Como se minhas palavras fossem uma chicotada, meu amigo parou de se abanar e, segurando-me pelo braço, olhos arregalados, me perguntou:
—Pegar o quê?!
—Aquele carro que vem ali!
—Tu estás falando sério? Tu viste algum carro?
—Então ali não vem um carro, idiota, cego?
—É melhor mesmo que eu seja cego do que estar vendo o que não existe…
—Não existe? — tornei, curioso e irritado, com tanta contradição misteriosa. — E o que é aquilo que vem ali, religiosa besta?
—Olha, sabe uma coisa? Fica-te por aí, com teu carro, e procura-me amanhã no Café Paraíso, às 8 horas da noite.
—Vais me deixar? Vamos pegar o carro que está aqui pertinho…
—Pertinho?!
Quando procurei Teobaldo, vi que este corria com todas as forças, como um evadido, desaparecendo ao longe como se fosse perseguido.
*
O cocheiro vinha duro, firme na boleia. Como se adivinhasse meu pensamento, sofreou o animal, enquanto eu, tomando o veículo, dava ordem para que “rodasse”.
Não me disse uma palavra e apenas pude notar que a lua, dando-lhe em cheio no rosto, emprestava-lhe uma expressão sinistra.
O cavalo, que até então parecia pacato, transformou-se, de chofre, no mais fogoso corcel.

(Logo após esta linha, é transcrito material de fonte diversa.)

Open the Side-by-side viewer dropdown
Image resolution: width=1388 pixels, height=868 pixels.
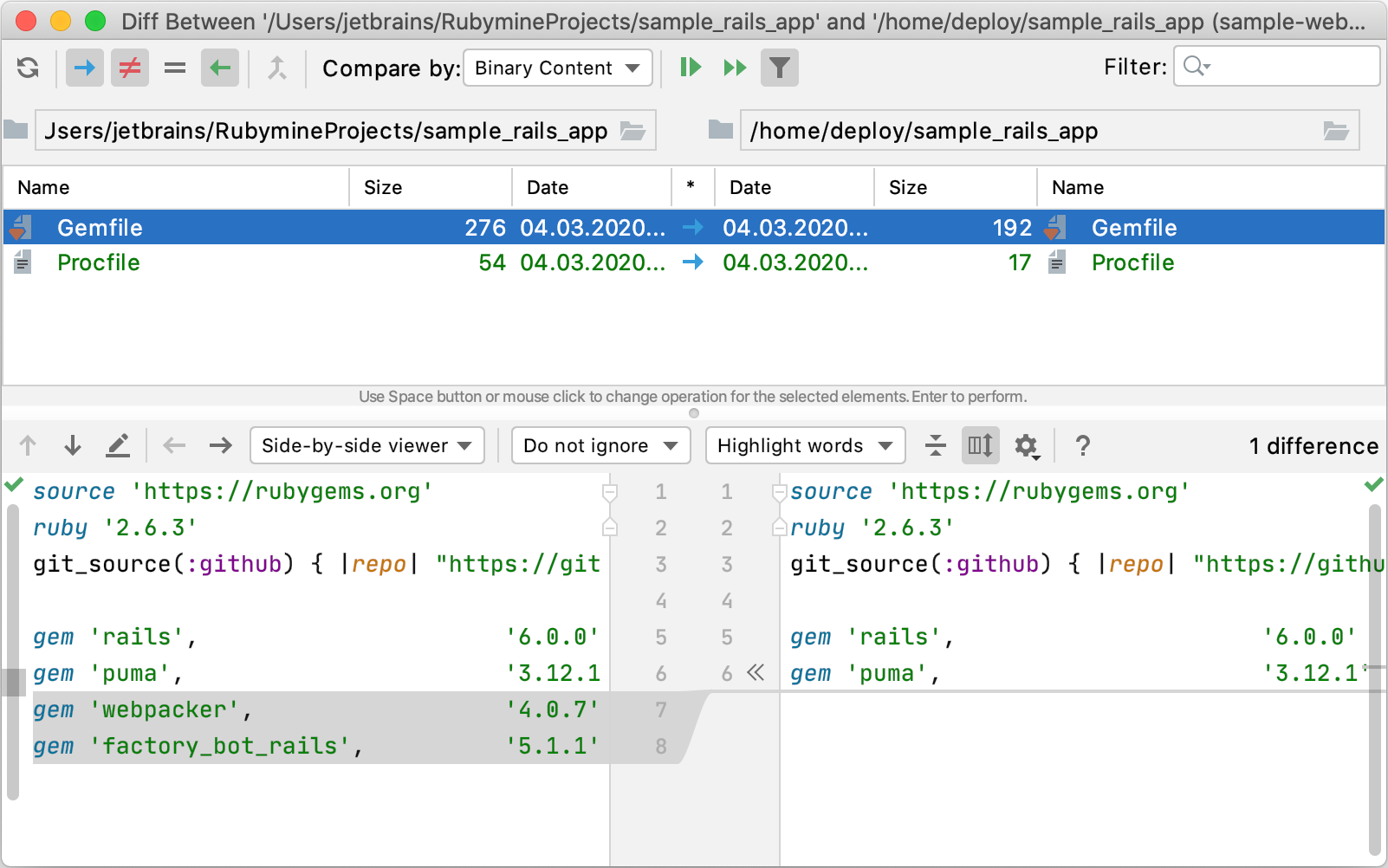pyautogui.click(x=366, y=445)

A princípio, gostei da carreira, cujo vento deslocado me vinha refrescar um pouco as têmperas esquentadas pelo álcool; porém, este prazer se foi apagando quando a velocidade aumentava numa fúria satânica pelas ruas mais distantes da cidade. Ergui-me da almofada macia e puxei o cocheiro pela aba da casaca, dizendo-lhe que não era preciso correr tanto assim…
Inútil! O homem parecia uma estátua. Imóvel, ereto, não me deu a mínima atenção.
Puxei-o com ambas as mãos, berrei… Nada! O carro continuava correndo sempre.
Quis saltar, mas a velocidade aterrava-me. E, correndo ruas, dobrando esquinas, subindo e descendo ladeiras, lá ia o carro maldito na mesma velocidade endemoninhada, sem, todavia, virar aos solavancos mais bruscos.
Resignado, à força, deixei-me cair no assento do carro, quando reparei que eu não estava só.
Um homem, todo de preto, com uma fisionomia serena, limpava, com um lenço, o sangue que corria, contínuo, de uma grande brecha no crânio. Estava sem chapéu e o cabelo se lhe empastava na testa avermelhada.
Fiquei atônito. Quis gritar, mas a voz me faltou. Tentei me atirar de qualquer maneira para fora do carro, mas parecia que eu estava pregado a ele.
E o carro, correndo sempre aos solavancos horríveis, passava pelas ruas como um tufão!…
Ora era uma árvore que se esgalhava pela portinhola donde as folhas voavam para longe, num remoinho violento; depois, uma ponte de madeira que ele atravessava, imprimindo com as rodas um ruído surdo como de um trovão; além, um riacho, do qual fiquei todo molhado.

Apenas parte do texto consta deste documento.